While digging underneath the ground floor of a supermarket in Paris, excavators discovered the bones of hundreds of people preserved in a series of mass graves. The bodies were buried at a hospital cemetery that was demolished by the early 19th century, and they may have belonged to victims of epidemics.
So far, eight graves have been discovered within a 100-square-meter area: Seven of them have between five and 20 individuals, and the eighth has more than 150 bodies, according to a statement from the French National Institute for Preventive Archaeological Research (or Inrap). Some bodies were buried five deep, and many of them had their arms crossed over their chests, suggesting they were wrapped in cloth.
Monoprix Reaumur Sebastopol occupies an old building constructed on the site of the cemetery of Trinity Hospital (or Hôpital de la Trinité), which was founded in the 12th century and destroyed at the end of the 18th century or the beginning of the 19th century. Most of the bodies buried in the hospital grounds were thought to have been disinterred and moved to the Paris Catacombs—ossuaries that hold the remains of six million people in underground caverns and tunnels, the Guardian reports.
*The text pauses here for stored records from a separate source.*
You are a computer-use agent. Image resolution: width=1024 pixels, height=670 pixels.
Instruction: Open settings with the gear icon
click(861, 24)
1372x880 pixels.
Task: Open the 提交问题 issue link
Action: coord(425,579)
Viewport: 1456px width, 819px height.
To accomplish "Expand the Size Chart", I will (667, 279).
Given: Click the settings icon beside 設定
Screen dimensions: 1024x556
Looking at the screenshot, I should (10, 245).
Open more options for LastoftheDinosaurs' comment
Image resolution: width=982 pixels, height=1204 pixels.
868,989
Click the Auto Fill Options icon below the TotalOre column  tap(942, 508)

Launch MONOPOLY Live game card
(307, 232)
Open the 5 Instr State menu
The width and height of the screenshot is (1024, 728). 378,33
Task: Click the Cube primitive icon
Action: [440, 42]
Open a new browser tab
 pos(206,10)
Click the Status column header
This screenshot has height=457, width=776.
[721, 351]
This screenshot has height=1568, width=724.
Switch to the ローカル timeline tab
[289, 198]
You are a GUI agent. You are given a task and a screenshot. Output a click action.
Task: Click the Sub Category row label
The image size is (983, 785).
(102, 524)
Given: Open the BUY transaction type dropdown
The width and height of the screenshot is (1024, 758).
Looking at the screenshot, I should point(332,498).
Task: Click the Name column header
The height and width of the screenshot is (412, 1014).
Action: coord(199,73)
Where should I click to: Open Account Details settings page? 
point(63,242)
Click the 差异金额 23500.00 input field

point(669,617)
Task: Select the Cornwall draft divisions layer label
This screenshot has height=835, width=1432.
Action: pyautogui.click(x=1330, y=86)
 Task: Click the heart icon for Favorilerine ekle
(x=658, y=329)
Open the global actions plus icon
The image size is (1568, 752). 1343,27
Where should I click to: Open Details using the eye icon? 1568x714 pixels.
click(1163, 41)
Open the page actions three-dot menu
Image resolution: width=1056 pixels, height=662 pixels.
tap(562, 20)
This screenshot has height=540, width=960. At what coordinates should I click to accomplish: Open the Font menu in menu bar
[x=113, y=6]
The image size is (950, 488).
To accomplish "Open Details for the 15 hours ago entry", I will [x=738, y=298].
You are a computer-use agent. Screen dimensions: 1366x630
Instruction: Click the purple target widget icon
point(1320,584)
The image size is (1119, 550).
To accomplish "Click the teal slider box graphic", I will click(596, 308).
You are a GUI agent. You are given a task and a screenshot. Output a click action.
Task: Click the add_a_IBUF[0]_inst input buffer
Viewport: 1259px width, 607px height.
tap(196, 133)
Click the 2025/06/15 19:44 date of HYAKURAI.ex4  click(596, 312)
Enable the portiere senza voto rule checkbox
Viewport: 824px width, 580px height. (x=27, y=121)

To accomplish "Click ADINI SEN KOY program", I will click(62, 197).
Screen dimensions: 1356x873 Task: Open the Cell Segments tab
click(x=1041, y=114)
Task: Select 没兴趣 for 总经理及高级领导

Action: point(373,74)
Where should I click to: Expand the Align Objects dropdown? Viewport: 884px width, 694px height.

Recently, the store decided to convert part of its cellar into extra storage space. “We had expected to find a few human remains as we knew it was a former hospital cemetery, but nothing like as many as we have found,” Solène Bonleu of Inrap tells the Guardian. “We’ve come across hospital cemeteries before, notably in Marseilles and Troyes, but it’s the first discovery of its kind in Paris.” Many aspects of funeral practices associated with medieval hospitals in France remain a mystery.
The bodies belonged to individuals of all ages and were methodically deposited in two rows (and possibly a third just beyond the limits of the excavation right now). “What is astonishing is that the bodies were not thrown in, but put there with care and in an organized way,” says dig leader Isabelle Abadie of Inrap. “The individuals—men, women and children—were placed head-to-toe, no doubt to save space.”
Abadie adds: “It suggests there were a lot of sudden deaths, but we still have to find the cause of this sudden fatal event and whether it was an epidemic, fever, famine.” The skeletons don’t appear to have identifiable injuries, though communal graves lacking clear boundaries do indicate that they fell victim to a mortality crisis. Paris was struck by bubonic plague and smallpox epidemics over several centuries, as well as famines and repeated flooding. DNA work is underway to determine their causes of death; meanwhile, radiocarbon dating, ancient texts and maps will help researchers understand the context and chronology of the burials.
There could be another layer of bodies that hasn’t been uncovered yet, and archaeologists have two more weeks to complete their dig. These remains will eventually be reburied at a site to be determined.